Now with all that said “Brittany Runs a Marathon” ALMOST sticks the landing, but it loses its way briefly in the third act and that’s where I felt the film was less than perfect. Brittany suffers a major mental breakdown that sees the movie embrace one of the most cliche comedy narrative tools in the book by giving us the out of left field moment where the main character destroys their own happiness by being too stubborn or unable to see the error of their ways despite all the progress they’ve made thus delving back into the monotony of their past selves. It’s an all-too-often utilized trope to push the characters towards the climax with one final whammy to put the audience on edge when we all know they’re going to figure things out. It honestly frustrated me and took me out of the film for a few minutes when I realized “Brittany Runs a Marathon” was simply leading up to the cliche. I know it’s a story beat that almost every comedy movie seems to feel required to touch on, but here it just felt so blatant. This movie is better than that. Sadly, this also plays into what for me was the most preachy part of the film where Brittany outright explodes on an overweight woman at a family party bringing about the mean spirited criticism of obesity that the rest of the film seemed to try so hard to avoid. Then the film doubles back and tries to recover by turning this moment into a lesson of acceptance forcing a revelation from Brittany about her own self-image and why she wanted to run in the first place. While I realize this moment’s purpose in the film and can appreciate what it’s trying to say in the moment, it’s an oddly out of place scene capping off what is by far the weakest part of the movie that feels uninspired and by the books in an otherwise perfectly serviceable and unique story.
Despite the fact that “Brittany Runs a Marathon” doesn’t quite stick the landing in my opinion it’s still a worthwhile watch. Genuinely funny moments mix with a powerful message about finding purpose and pushing to accomplish your goals to create an engaging, well-acted and competently written dramady.
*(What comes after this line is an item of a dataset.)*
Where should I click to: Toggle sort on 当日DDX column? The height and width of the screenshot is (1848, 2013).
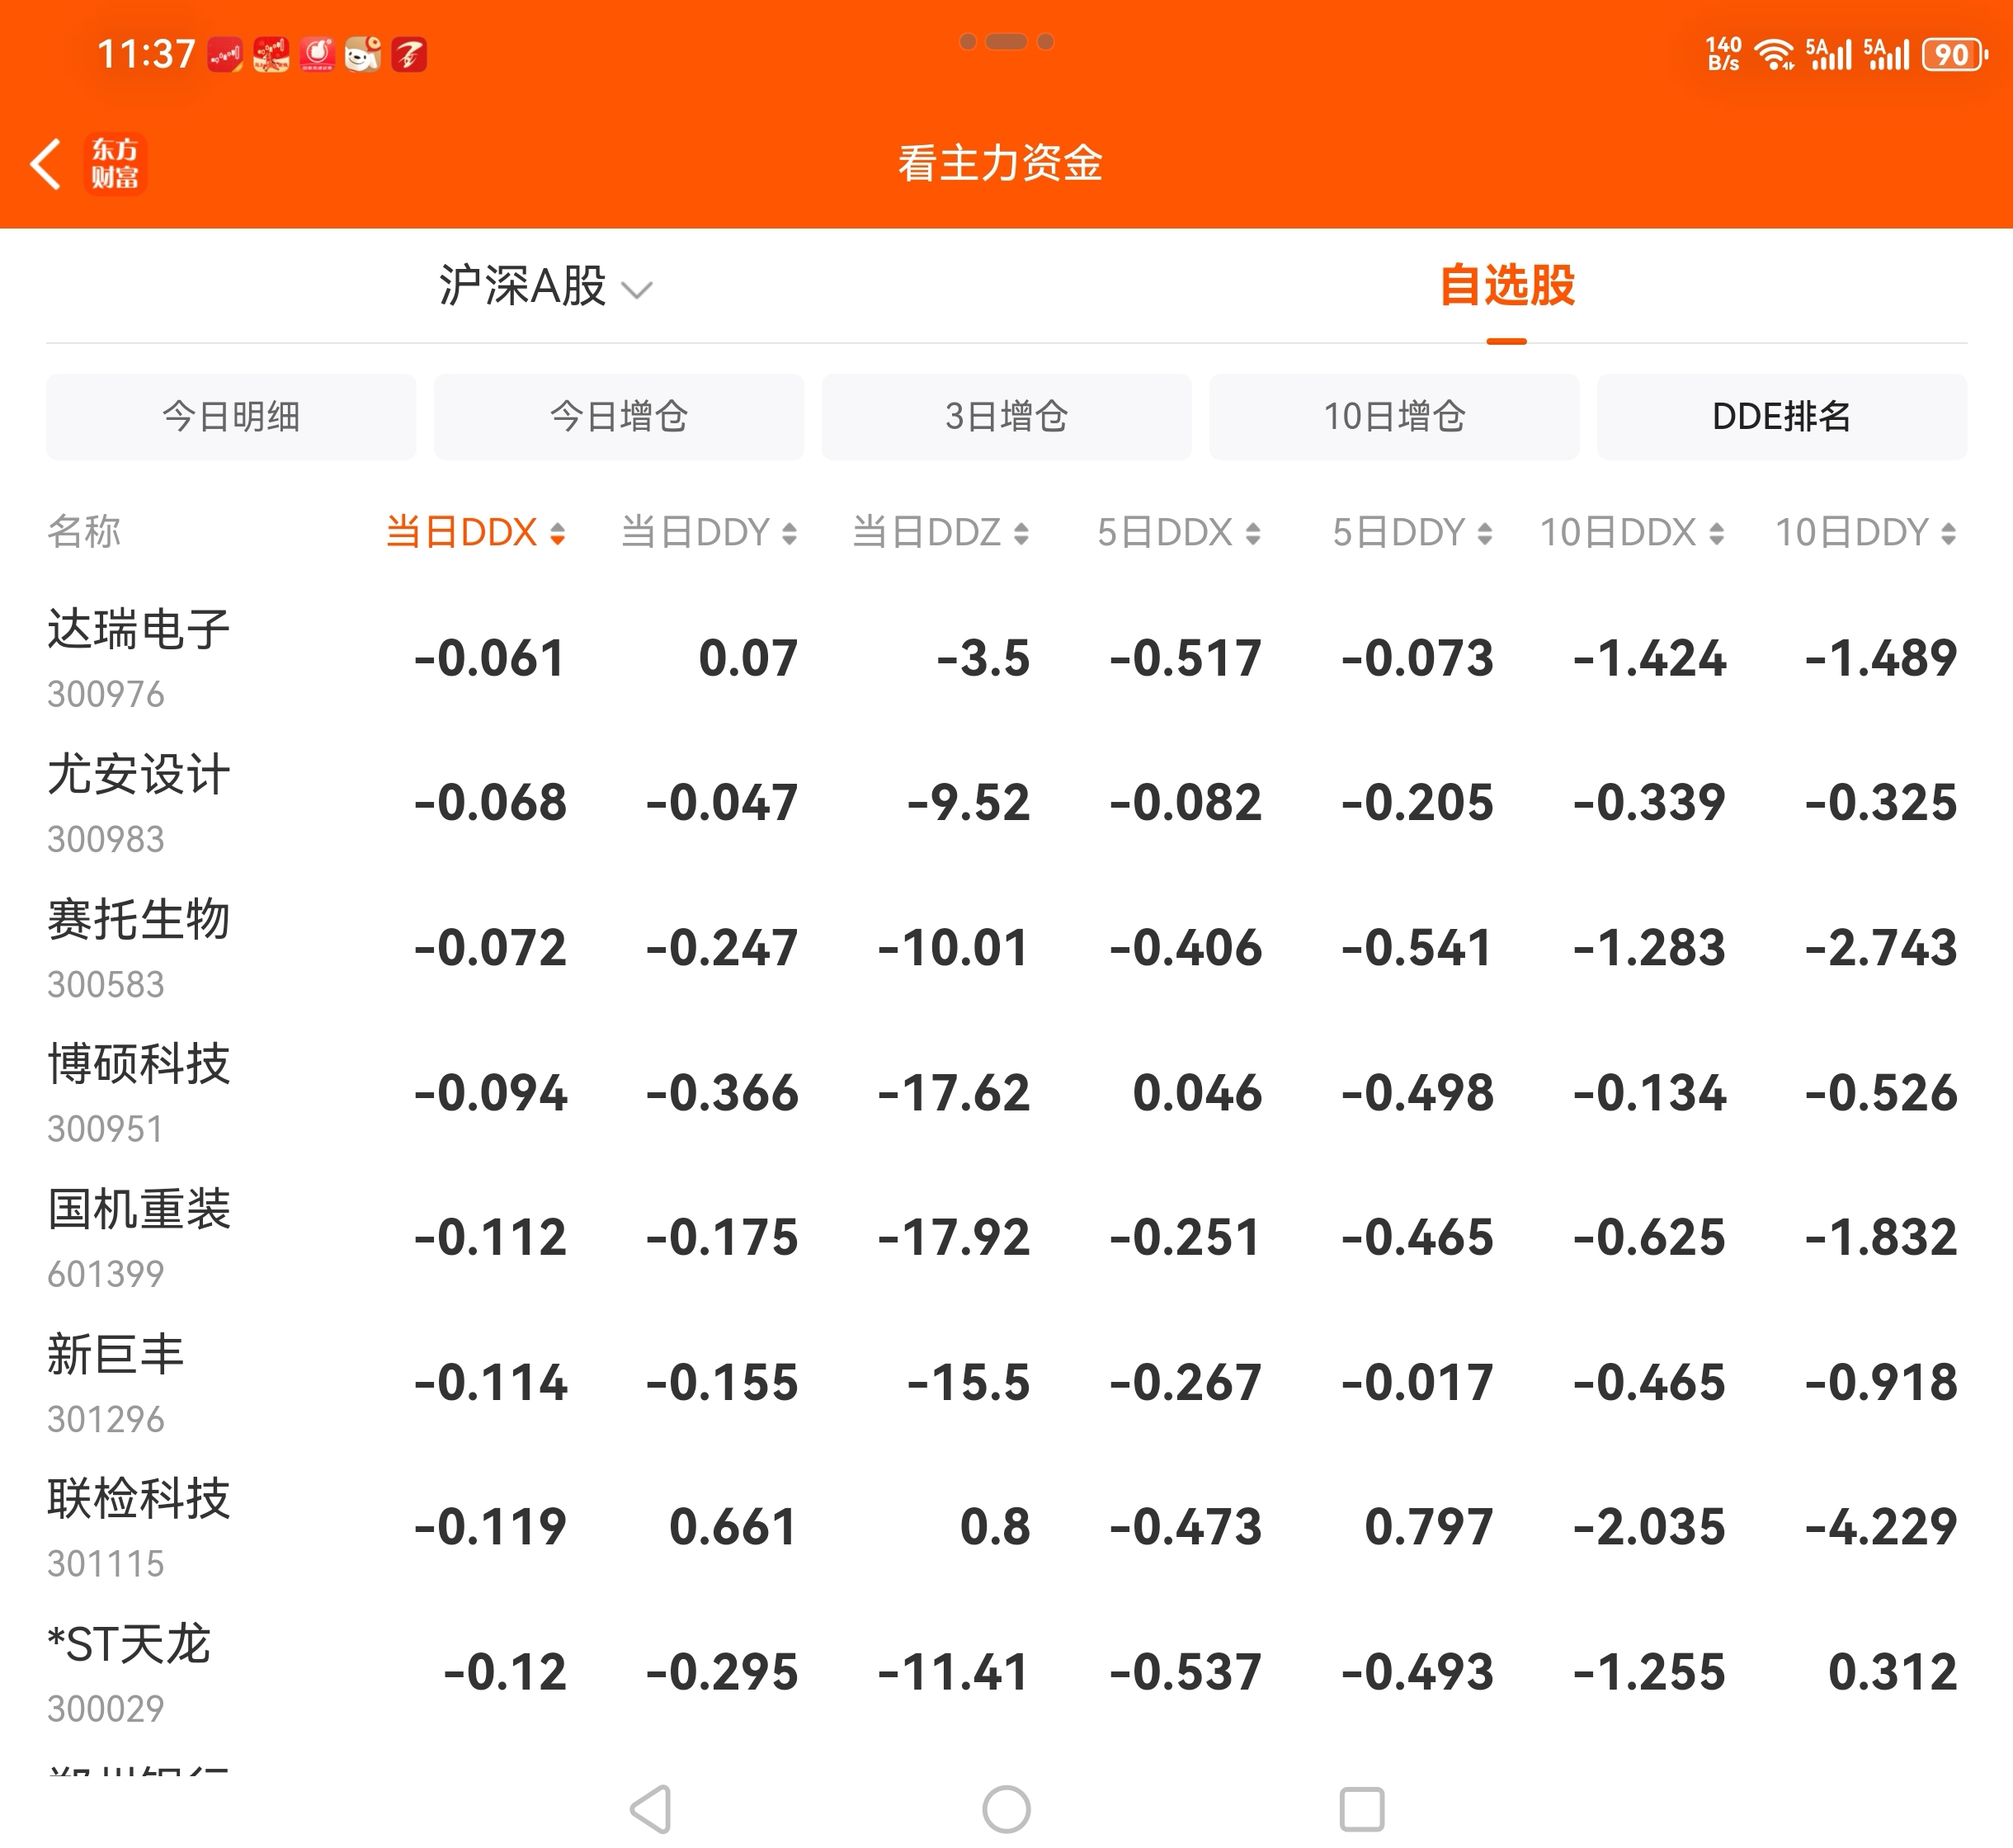[476, 532]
Jillian Bell is a standout as she is finally given a worthy role of her amazing comedic talents while the rest of the cast feels committed and fully on board with selling both the humor and the heart of this real-life story. Even at its worst “Brittany Runs a Marathon” is one of the more fun and well-paced comedies of 2019 and its impressive tact and willingness to touch on some harsh realities should be commended. “Brittany Runs a Marathon” may not be the best comedy of the year, but it’s one that deserves a lot more attention than it has received.